Complete Implementation
User and Role Model
First, let’s define our security model:
#![allow(unused)]
fn main() {
use aspect_core::prelude::*;
use aspect_macros::aspect;
use std::any::Any;
use std::sync::RwLock;
/// Simple user representation
#[derive(Debug, Clone)]
struct User {
username: String,
roles: Vec<String>,
}
impl User {
fn has_role(&self, role: &str) -> bool {
self.roles.iter().any(|r| r == role)
}
fn has_any_role(&self, roles: &[&str]) -> bool {
roles.iter().any(|role| self.has_role(role))
}
}
}Security Context Management
We need to track the current user making requests:
#![allow(unused)]
fn main() {
/// Thread-local current user context (simulated)

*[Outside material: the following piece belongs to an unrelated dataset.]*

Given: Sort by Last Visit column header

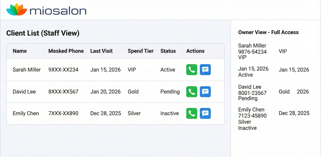Looking at the screenshot, I should click(x=101, y=51).
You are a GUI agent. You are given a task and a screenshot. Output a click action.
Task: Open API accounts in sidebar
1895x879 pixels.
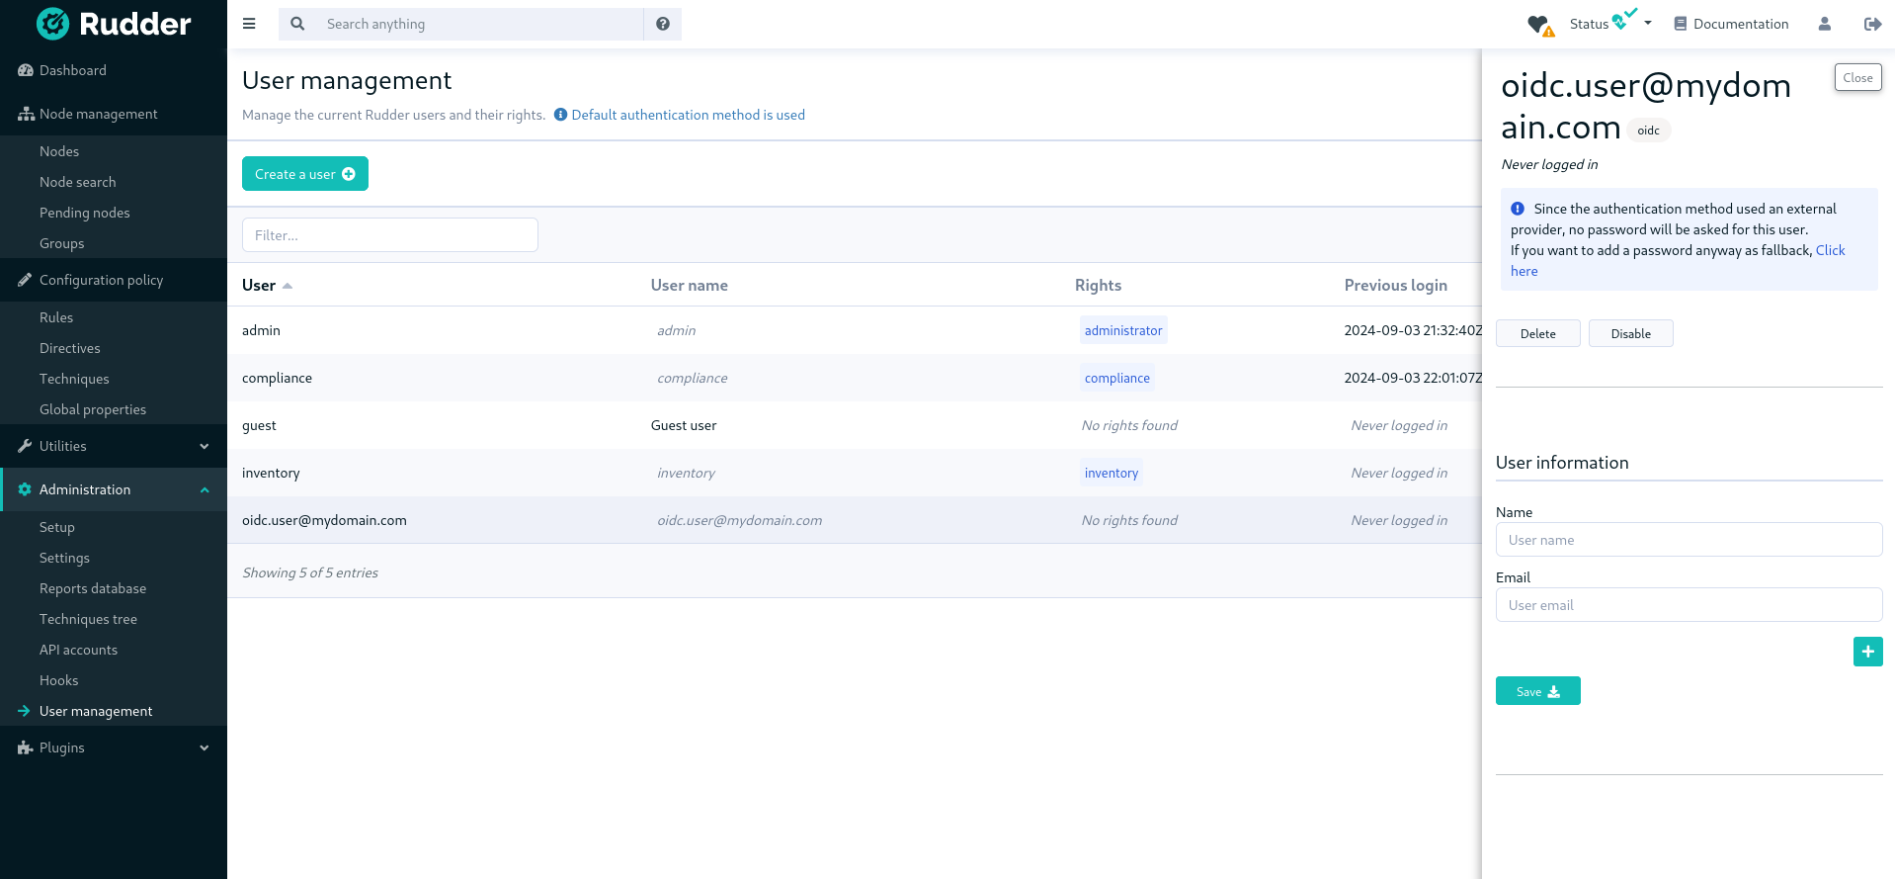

static CURRENT_USER: RwLock<Option<User>> = RwLock::new(None);
fn set_current_user(user: User) {
*CURRENT_USER.write().unwrap() = Some(user);
}
fn get_current_user() -> Option<User> {
CURRENT_USER.read().unwrap().clone()
}
fn clear_current_user() {
*CURRENT_USER.write().unwrap() = None;
}
}In production, you’d use proper thread-local storage or async context propagation.
Authorization Aspect
Now let’s implement the authorization aspect:
#![allow(unused)]
fn main() {
/// Authorization aspect that checks user roles before execution
struct AuthorizationAspect {
required_roles: Vec<String>,
require_all: bool, // true = all roles required, false = any role required
}
impl AuthorizationAspect {
/// Require a single specific role
fn require_role(role: &str) -> Self {
Self {
required_roles: vec![role.to_string()],
require_all: false,
}
}
/// Require at least one of the specified roles
fn require_any_role(roles: &[&str]) -> Self {
Self {
required_roles: roles.iter().map(|r| r.to_string()).collect(),
require_all: false,
}
}
/// Require all of the specified roles
fn require_all_roles(roles: &[&str]) -> Self {
Self {
required_roles: roles.iter().map(|r| r.to_string()).collect(),
require_all: true,
}
}
/// Check if user meets authorization requirements
fn check_authorization(&self, user: &User) -> Result<(), String> {
if self.require_all {
// All roles required
for role in &self.required_roles {
if !user.has_role(role) {
return Err(format!(
"Access denied: user '{}' missing required role '{}'",
user.username, role
));
}
}
Ok(())
} else {
// Any role is sufficient
let role_refs: Vec<&str> = self.required_roles.iter().map(|s| s.as_str()).collect();
if user.has_any_role(&role_refs) {
Ok(())
} else {
Err(format!(
"Access denied: user '{}' needs one of: {}",
user.username,
self.required_roles.join(", ")
))
}
}
}
}
impl Aspect for AuthorizationAspect {
fn before(&self, ctx: &JoinPoint) {
match get_current_user() {
None => {
panic!(
"Authorization failed for {}: No user logged in",
ctx.function_name
);
}
Some(user) => {
if let Err(msg) = self.check_authorization(&user) {
panic!("Authorization failed for {}: {}", ctx.function_name, msg);
}
println!(
"[AUTH] ✓ User '{}' authorized for {}",
user.username, ctx.function_name
);
}
}
}
}
}Key design decisions:
- Fail-fast: Authorization failures panic, preventing unauthorized execution
- Clear messages: Users know exactly why access was denied
- Flexible policies: Support single role, any-of, or all-of requirements
- Context-aware: Uses JoinPoint to report which function failed authorization
Audit Aspect
Security requires comprehensive audit logging:
#![allow(unused)]
fn main() {
/// Audit aspect that logs all security-sensitive operations
#[derive(Default)]
struct AuditAspect;
impl Aspect for AuditAspect {
fn before(&self, ctx: &JoinPoint) {
let user = get_current_user()
.map(|u| u.username)
.unwrap_or_else(|| "anonymous".to_string());
println!(
"[AUDIT] User '{}' accessing {} at {}:{}",
user, ctx.function_name, ctx.location.file, ctx.location.line
);
}
fn after(&self, ctx: &JoinPoint, _result: &dyn Any) {
let user = get_current_user()
.map(|u| u.username)
.unwrap_or_else(|| "anonymous".to_string());
println!("[AUDIT] User '{}' completed {}", user, ctx.function_name);
}
fn after_error(&self, ctx: &JoinPoint, error: &AspectError) {
let user = get_current_user()
.map(|u| u.username)
.unwrap_or_else(|| "anonymous".to_string());
println!(
"[AUDIT] ⚠ User '{}' failed {}: {:?}",
user, ctx.function_name, error
);
}
}
}Audit trails capture:
- Who performed the operation (username)
- What operation was attempted (function name)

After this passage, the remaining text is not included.